▶ **Passage**

7. A polyethylene naphthalate fiber of claim 6, wherein the knot strength
retention ratio is 70% or more when the fiber has been subjected to a wet
heat treatment at 140.degree. C. for 60 hr.
Description
TECHNICAL FIELD
The present invention relates to a polyethylene naphthalate fiber. More
specifically, it relates to a polyethylene naphthalate fiber capable of
exhibiting excellent durability even when used under conditions where the
fiber is subjected to a wet heat treatment or a dry heat treatment and,
for example, useful as a material for an industrial application such as a
dryer canvas for papermaking.
BACKGROUND ART
Heretofore, polyester fibers have been used in various applications due to
their excellent properties. But, polyester fibers for industrial
applications are often used under severe conditions of high temperature
and high humidity from the properties of their applications, and their
properties are not satisfactory.

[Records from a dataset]
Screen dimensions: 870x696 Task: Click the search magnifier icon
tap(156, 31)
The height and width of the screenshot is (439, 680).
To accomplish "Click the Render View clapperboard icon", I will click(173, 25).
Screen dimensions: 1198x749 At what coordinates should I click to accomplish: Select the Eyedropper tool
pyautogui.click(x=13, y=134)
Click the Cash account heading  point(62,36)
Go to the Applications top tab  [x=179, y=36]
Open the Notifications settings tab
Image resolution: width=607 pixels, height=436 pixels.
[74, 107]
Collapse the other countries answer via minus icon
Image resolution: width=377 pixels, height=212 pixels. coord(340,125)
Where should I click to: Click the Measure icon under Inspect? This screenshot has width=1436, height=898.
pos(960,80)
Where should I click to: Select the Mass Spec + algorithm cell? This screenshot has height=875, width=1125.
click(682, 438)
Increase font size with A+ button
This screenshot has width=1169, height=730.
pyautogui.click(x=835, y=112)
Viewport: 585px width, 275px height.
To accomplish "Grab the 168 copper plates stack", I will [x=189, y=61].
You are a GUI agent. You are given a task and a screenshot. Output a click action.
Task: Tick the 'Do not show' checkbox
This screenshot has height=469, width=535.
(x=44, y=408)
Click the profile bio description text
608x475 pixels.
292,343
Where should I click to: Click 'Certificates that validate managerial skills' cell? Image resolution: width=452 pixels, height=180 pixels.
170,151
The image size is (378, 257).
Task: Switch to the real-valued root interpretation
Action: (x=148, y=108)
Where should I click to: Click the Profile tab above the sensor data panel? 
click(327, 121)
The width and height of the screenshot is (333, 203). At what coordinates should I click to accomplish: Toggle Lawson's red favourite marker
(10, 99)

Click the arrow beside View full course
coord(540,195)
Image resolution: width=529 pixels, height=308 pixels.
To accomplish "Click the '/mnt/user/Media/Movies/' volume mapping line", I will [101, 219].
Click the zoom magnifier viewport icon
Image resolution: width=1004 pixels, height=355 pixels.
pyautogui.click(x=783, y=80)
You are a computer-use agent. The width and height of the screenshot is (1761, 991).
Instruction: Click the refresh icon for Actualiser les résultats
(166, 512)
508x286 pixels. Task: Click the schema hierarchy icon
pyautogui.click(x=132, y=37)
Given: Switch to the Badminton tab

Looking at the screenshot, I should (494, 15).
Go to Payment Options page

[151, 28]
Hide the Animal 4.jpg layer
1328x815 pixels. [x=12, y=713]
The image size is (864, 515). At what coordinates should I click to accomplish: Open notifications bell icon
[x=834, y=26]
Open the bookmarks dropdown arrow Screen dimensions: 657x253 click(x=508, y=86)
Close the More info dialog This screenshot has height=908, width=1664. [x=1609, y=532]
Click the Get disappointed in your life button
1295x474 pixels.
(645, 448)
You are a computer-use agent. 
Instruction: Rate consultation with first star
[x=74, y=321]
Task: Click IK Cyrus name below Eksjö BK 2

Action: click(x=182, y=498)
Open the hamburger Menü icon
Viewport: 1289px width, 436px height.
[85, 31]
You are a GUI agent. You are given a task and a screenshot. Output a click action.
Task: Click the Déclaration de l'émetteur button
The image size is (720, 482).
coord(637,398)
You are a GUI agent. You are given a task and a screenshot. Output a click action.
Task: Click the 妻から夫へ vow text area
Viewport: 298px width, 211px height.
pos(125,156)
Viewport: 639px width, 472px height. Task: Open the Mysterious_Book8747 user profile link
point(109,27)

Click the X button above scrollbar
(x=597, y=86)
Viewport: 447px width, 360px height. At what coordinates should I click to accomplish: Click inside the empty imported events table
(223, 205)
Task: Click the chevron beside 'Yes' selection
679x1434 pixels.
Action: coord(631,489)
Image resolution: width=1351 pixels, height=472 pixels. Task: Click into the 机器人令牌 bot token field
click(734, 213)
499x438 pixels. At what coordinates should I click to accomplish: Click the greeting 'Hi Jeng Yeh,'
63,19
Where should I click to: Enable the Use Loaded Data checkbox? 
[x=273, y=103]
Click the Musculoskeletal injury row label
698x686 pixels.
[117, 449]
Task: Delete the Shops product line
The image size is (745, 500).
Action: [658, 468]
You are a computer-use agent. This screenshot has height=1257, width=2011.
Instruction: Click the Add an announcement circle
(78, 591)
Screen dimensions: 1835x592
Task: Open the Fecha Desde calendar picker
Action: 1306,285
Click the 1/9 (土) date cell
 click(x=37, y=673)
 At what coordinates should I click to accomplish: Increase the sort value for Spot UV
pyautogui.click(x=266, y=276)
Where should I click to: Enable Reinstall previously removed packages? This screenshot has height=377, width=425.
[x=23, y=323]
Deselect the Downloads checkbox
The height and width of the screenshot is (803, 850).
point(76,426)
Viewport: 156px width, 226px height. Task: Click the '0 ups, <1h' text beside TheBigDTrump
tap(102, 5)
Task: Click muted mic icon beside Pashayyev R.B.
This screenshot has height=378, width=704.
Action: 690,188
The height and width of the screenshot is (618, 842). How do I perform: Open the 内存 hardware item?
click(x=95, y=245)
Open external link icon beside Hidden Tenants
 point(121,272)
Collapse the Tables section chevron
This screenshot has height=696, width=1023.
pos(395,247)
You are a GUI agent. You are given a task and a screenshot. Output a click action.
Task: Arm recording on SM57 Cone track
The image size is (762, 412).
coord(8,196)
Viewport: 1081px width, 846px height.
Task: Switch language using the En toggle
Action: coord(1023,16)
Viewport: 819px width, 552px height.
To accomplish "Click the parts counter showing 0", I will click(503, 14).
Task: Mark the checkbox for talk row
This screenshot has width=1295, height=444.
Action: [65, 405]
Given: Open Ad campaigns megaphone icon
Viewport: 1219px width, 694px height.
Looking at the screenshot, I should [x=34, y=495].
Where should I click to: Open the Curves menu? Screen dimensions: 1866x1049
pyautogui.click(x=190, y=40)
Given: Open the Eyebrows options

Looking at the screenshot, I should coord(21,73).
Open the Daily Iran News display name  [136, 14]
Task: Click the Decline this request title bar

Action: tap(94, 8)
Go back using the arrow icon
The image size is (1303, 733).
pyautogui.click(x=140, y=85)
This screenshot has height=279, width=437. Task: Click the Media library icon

▶ **Tasks to perform**
**A.** List the section headings that appear in the patent excerpt on polyethylene naphthalate fiber.
**B.** From the rows, extract the part that opens with the line containing "The image size is (864, 515)." and closes with the line containing "point(109,27)", copying each line unchanged.
The rows have no connection to the patent excerpt.

▶ **Solutions per task**
**A.**
Description
TECHNICAL FIELD
BACKGROUND ART

**B.**
The image size is (864, 515). At what coordinates should I click to accomplish: Open notifications bell icon
[x=834, y=26]
Open the bookmarks dropdown arrow Screen dimensions: 657x253 click(x=508, y=86)
Close the More info dialog This screenshot has height=908, width=1664. [x=1609, y=532]
Click the Get disappointed in your life button
1295x474 pixels.
(645, 448)
You are a computer-use agent. 
Instruction: Rate consultation with first star
[x=74, y=321]
Task: Click IK Cyrus name below Eksjö BK 2

Action: click(x=182, y=498)
Open the hamburger Menü icon
Viewport: 1289px width, 436px height.
[85, 31]
You are a GUI agent. You are given a task and a screenshot. Output a click action.
Task: Click the Déclaration de l'émetteur button
The image size is (720, 482).
coord(637,398)
You are a GUI agent. You are given a task and a screenshot. Output a click action.
Task: Click the 妻から夫へ vow text area
Viewport: 298px width, 211px height.
pos(125,156)
Viewport: 639px width, 472px height. Task: Open the Mysterious_Book8747 user profile link
point(109,27)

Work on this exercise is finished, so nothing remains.